Gwenchana Parahyangan

Silvarani
Chapter #2

Tentara-Tentara yang Mendatangi Parahyangan

Bandung 1944

“Akang Nataaaar!”

“Nendeeeeen!”

 “DAMAREEEEE! BAKAAAA!”

“AKANG~ AAAAAH!”

Genggaman tangan kedua saudara sedarah daging itu akhirnya terlepas.

“NENDEEEEN!” teriak pemuda kelahiran tanah Parahyangan bernama Natar itu. Dia mengeluarkan suaranya sekuat tenaga sampai-sampai urat lehernya seolah siap merobek kulit.

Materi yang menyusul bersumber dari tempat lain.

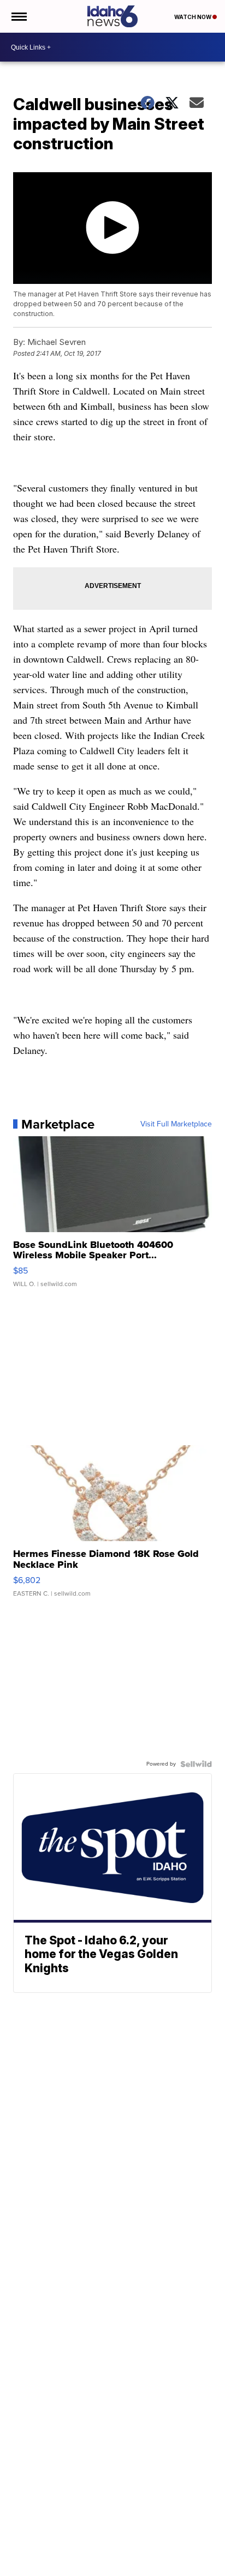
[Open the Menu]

Satu-satunya adik perempuannya, satu-satunya keluarganya yang tersisa terlepas dari genggaman tangannya. Perlahan-lahan, begitu juga dengan kedua matanya. Sosok gadis geulis berusia dua puluh tahun itu tak tertangkap pandangnya lagi. Selain tertutupi raga-raga tentara Nippon yang menyeret dan melemparnya ke dalam tronton, pemuda berdarah Sunda itu mengeluarkan banyak air mata. “AAAAAKGH!” dia terus meronta-ronta, memberontak, berharap cengkraman tentara-tentara Nippon di kedua tangannya dapat terlepas. Lalu, dia akan menerobos tronton dan menyelamatkan Nenden.

“Akaaaaa~,” suara Nenden yang tambah tak terdengar menandakan bahwa jarak antara keduanya telah jauh.

“Tidaaaaak! Nendeeen! Nippon brengsek! Mau kau apakan adikku?! Jangan kalian sentuh Nendeeen!” Empat orang tentara Nippon memegangi lengan dan badan Natar. Energi pemuda ini lama-lama terasa berkurang. Sampai akhirnya, salah satu dari tentara Nippon itu tiba-tiba berhenti mencengkram Natar, berbalik, dan tiba-tiba berteriak sendiri.

“Noooonaaaaaa!” salah satu tentara Nippon itu memegangi kepala, menggaruk-garuk rambut, merangkak ke pojok ruangan, duduk memeluk lutut, dan pada akhirnya, dia menggigit keempat kuku tangan kanannya dengan gemetaran. Matanya membelalak, penuh ketakutan, dan napasnya tersengal-sengal.

“MINHYUK! Eh? Minohiko!” salah satu tentara Nippon yang memegangi Natar meneriakkan kata ini ke arah pojok ruangan, tempat kawannya duduk memeluk lutut.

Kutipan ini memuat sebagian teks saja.